>>>>

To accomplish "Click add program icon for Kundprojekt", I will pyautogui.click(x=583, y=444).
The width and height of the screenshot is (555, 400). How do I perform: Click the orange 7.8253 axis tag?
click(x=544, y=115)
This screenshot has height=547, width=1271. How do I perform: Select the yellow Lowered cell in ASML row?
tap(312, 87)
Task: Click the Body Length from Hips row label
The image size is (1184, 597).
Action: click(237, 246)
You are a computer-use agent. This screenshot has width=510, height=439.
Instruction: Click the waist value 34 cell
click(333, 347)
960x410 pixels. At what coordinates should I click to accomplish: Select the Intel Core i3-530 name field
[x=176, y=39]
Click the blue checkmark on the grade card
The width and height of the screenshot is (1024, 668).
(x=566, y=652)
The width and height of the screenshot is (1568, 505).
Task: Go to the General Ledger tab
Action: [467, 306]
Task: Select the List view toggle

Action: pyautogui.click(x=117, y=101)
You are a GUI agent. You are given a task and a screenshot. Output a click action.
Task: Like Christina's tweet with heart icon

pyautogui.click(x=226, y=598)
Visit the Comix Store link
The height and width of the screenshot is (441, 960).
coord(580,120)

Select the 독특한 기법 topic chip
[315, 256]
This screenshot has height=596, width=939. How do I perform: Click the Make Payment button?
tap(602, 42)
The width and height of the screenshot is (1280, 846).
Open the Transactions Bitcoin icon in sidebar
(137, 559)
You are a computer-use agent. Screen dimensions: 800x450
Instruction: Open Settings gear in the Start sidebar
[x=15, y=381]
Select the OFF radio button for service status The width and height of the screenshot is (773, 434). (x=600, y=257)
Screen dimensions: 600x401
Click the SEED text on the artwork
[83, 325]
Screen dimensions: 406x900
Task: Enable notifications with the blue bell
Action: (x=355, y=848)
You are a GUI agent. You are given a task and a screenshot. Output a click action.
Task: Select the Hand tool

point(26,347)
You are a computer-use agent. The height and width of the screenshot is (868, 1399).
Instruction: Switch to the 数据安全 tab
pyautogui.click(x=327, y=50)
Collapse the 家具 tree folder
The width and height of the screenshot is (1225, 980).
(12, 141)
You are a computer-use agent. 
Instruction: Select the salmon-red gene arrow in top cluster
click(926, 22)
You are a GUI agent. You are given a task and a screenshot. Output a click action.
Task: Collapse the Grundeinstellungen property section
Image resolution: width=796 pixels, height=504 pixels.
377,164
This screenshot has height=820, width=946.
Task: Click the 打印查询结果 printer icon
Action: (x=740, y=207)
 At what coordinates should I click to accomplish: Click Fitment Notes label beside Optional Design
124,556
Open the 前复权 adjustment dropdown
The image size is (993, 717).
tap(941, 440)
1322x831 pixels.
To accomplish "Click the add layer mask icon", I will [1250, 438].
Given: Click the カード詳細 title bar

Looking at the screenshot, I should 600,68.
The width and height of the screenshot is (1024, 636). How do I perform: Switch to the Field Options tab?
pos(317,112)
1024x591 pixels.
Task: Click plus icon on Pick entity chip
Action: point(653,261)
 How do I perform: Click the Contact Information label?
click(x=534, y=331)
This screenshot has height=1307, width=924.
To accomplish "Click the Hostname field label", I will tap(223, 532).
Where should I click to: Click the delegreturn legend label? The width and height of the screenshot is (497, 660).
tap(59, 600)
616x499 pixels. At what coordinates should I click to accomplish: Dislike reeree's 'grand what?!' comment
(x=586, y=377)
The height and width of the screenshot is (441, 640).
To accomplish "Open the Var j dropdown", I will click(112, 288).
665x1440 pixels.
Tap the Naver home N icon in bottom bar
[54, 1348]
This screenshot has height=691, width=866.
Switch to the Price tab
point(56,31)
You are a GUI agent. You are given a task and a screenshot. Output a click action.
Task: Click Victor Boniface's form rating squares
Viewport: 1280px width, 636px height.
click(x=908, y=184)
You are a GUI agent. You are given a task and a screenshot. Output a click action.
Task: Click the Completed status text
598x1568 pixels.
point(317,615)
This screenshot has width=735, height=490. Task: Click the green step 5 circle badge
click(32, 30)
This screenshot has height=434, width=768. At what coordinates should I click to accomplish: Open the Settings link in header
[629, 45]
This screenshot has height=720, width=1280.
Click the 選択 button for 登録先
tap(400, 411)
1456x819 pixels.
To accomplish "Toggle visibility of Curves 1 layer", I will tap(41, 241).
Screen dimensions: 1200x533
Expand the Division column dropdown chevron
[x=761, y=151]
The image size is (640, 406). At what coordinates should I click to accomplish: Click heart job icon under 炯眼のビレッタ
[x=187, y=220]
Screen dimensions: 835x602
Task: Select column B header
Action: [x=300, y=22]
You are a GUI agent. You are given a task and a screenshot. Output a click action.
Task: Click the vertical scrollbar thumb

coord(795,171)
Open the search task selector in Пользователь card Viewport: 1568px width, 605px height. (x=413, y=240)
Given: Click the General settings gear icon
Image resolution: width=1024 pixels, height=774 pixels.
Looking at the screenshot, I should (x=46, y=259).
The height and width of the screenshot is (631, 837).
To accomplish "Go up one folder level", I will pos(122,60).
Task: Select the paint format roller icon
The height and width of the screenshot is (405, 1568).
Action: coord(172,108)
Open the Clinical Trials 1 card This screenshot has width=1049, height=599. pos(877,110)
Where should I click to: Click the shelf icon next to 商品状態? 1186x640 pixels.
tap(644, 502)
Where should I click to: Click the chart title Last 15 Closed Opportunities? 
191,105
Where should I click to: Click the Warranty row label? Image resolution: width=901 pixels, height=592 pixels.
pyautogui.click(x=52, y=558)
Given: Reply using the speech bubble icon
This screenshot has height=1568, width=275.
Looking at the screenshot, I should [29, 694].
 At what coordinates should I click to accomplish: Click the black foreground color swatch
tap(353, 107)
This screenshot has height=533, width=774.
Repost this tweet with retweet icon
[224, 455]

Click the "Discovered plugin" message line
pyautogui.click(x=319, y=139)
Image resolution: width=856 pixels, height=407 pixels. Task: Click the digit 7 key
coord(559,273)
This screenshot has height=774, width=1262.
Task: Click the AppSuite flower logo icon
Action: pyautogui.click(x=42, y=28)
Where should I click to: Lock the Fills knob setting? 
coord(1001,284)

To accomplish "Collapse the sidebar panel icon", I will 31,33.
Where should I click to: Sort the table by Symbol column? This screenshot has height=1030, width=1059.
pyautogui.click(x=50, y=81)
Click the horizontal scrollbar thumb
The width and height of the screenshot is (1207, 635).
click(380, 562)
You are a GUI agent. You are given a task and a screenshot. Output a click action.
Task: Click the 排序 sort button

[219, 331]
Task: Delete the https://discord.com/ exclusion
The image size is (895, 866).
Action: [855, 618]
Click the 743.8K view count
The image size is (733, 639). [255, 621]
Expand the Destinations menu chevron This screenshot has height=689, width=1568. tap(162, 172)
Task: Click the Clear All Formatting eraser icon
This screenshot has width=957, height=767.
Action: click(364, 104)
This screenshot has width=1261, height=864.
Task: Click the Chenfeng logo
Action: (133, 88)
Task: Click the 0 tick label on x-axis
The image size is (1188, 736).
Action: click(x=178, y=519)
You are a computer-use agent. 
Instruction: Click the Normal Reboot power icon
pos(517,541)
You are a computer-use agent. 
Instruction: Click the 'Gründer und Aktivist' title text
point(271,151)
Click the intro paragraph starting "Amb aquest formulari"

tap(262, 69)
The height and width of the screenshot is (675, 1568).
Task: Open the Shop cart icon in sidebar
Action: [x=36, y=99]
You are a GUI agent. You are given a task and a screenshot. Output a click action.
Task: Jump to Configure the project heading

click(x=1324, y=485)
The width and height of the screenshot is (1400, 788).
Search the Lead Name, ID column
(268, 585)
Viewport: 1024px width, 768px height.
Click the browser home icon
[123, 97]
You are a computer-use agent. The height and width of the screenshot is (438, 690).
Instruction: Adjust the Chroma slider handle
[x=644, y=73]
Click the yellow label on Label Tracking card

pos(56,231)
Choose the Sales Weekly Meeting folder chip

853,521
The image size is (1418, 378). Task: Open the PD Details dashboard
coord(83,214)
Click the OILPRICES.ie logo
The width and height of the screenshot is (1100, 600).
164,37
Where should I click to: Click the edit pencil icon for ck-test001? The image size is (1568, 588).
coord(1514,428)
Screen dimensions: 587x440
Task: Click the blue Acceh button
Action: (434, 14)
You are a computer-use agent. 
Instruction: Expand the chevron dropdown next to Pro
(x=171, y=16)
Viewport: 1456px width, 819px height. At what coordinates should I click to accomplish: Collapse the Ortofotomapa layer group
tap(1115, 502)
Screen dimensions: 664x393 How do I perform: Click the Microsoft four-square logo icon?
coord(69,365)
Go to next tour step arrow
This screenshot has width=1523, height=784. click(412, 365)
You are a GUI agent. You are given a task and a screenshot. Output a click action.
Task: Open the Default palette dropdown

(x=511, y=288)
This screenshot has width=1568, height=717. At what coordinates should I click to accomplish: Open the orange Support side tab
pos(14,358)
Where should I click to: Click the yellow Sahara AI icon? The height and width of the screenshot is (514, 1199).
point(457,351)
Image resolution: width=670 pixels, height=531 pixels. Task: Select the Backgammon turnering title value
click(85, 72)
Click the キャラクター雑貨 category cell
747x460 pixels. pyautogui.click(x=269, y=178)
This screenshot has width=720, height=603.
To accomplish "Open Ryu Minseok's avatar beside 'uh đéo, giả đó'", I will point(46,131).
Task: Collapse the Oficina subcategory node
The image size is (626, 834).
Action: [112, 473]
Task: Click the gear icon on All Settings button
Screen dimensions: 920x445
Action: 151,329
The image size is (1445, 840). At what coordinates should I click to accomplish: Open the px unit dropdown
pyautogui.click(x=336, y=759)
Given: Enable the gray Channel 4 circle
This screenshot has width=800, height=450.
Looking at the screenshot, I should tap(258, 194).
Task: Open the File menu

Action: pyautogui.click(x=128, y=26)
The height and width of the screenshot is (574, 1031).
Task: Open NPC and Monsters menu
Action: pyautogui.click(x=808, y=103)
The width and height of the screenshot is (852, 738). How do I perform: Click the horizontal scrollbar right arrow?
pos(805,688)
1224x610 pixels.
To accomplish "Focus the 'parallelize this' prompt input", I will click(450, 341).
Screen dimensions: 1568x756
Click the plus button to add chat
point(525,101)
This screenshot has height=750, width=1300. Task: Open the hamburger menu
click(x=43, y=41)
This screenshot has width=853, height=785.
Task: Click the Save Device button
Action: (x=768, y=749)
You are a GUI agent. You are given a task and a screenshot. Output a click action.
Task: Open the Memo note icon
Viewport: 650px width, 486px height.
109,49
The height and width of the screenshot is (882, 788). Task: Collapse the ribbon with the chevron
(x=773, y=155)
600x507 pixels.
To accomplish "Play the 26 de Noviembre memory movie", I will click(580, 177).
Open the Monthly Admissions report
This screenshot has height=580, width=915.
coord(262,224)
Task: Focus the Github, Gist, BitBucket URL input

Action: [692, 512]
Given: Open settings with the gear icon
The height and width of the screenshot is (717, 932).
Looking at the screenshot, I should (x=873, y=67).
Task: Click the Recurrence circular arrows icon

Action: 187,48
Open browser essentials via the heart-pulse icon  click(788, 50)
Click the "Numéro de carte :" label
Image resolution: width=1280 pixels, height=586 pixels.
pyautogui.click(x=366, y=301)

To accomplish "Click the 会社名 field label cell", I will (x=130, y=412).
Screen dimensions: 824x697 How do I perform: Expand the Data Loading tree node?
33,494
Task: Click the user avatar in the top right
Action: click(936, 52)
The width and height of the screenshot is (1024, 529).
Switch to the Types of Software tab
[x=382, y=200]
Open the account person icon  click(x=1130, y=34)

<<<<

Exercise goal
Find the line with "Click the SEED text on the artwork" in the entries above. Retype it and each line after it, exactly, through the line with "This screenshot has height=1307, width=924.", and stop there.

Answer below
Click the SEED text on the artwork
[83, 325]
Screen dimensions: 406x900
Task: Enable notifications with the blue bell
Action: (x=355, y=848)
You are a GUI agent. You are given a task and a screenshot. Output a click action.
Task: Select the Hand tool

point(26,347)
You are a computer-use agent. The height and width of the screenshot is (868, 1399).
Instruction: Switch to the 数据安全 tab
pyautogui.click(x=327, y=50)
Collapse the 家具 tree folder
The width and height of the screenshot is (1225, 980).
(12, 141)
You are a computer-use agent. 
Instruction: Select the salmon-red gene arrow in top cluster
click(926, 22)
You are a GUI agent. You are given a task and a screenshot. Output a click action.
Task: Collapse the Grundeinstellungen property section
Image resolution: width=796 pixels, height=504 pixels.
377,164
This screenshot has height=820, width=946.
Task: Click the 打印查询结果 printer icon
Action: (x=740, y=207)
 At what coordinates should I click to accomplish: Click Fitment Notes label beside Optional Design
124,556
Open the 前复权 adjustment dropdown
The image size is (993, 717).
tap(941, 440)
1322x831 pixels.
To accomplish "Click the add layer mask icon", I will [1250, 438].
Given: Click the カード詳細 title bar

Looking at the screenshot, I should 600,68.
The width and height of the screenshot is (1024, 636). How do I perform: Switch to the Field Options tab?
pos(317,112)
1024x591 pixels.
Task: Click plus icon on Pick entity chip
Action: point(653,261)
 How do I perform: Click the Contact Information label?
click(x=534, y=331)
This screenshot has height=1307, width=924.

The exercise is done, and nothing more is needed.